Jersey’s government has welcomed the news that the Council of La Manche has lifted its ban on Channel Island vessels landing at its ports. The ban, imposed by the Council last week, prevented Channel Island fishermen from landing their catches in Granville, Barneville-Carteret and Dielette. Jersey’s External Relations Minister said that this action was not compliant with the terms of the Trade and Cooperation Agreement (TCA) and referred, through the UK, the Council’s decision to the European Commission. Senator Ian Gorst is pleased that the ports of La Manche are now open to all Channel Island fishermen.
The Government of Jersey has also sent its response on the latest fishing policy issues to the UK, who have in turn written to the European Commission.
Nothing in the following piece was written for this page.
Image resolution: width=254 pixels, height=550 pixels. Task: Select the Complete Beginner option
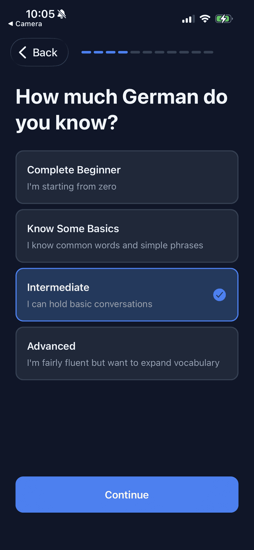click(x=127, y=177)
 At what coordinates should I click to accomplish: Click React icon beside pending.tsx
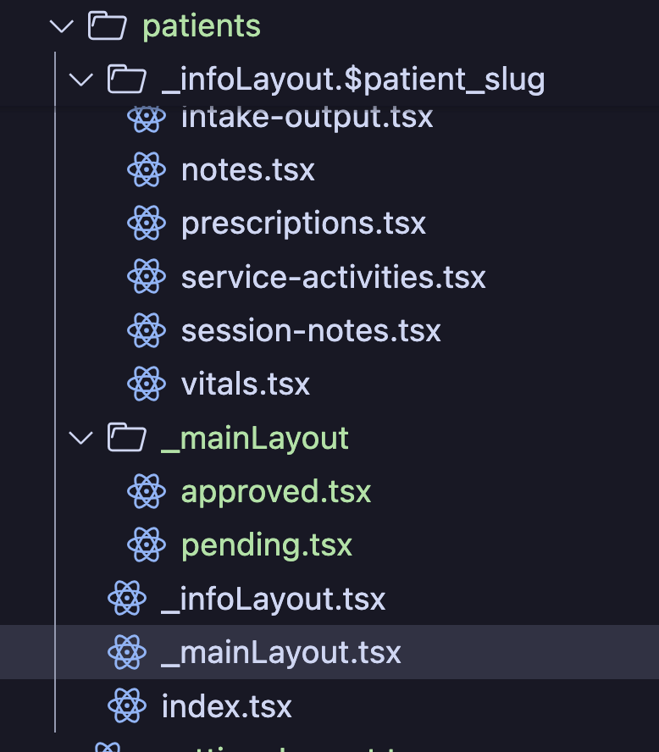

The UK and Jersey have defended Jersey’s new fishing licences for EU vessels. Jersey has indicated its willingness to work with the Commission and French Authorities to resolve the current concerns. Jersey has confirmed that it remains open to considering a range of evidence of a qualifying fishing vessel’s track record, and that it will amend licences if further evidence is provided.
As a sign of good faith, Jersey has offered to give recently licensed French vessels until 1 July 2021 to provide further evidence of their track record. It has been made clear that any outstanding evidence must be provided during this period.
This extension to 1 July applies only to VMS vessels now licensed under the TCA and is not an extension of the previous Bay of Granville amnesty, which provided a general extension for all VMS vessels licensed under that agreement.
The letter also confirms that Jersey is ready to act swiftly to ensure that vessels which submit the required additional evidence to demonstrate their previous fishing record in Jersey waters, will have that reflected in their licence and their activities will not be disrupted.
This letter is the latest in a series of communications between Jersey, the UK and the EU since the Trade and Cooperation Agreement was signed in December 2020.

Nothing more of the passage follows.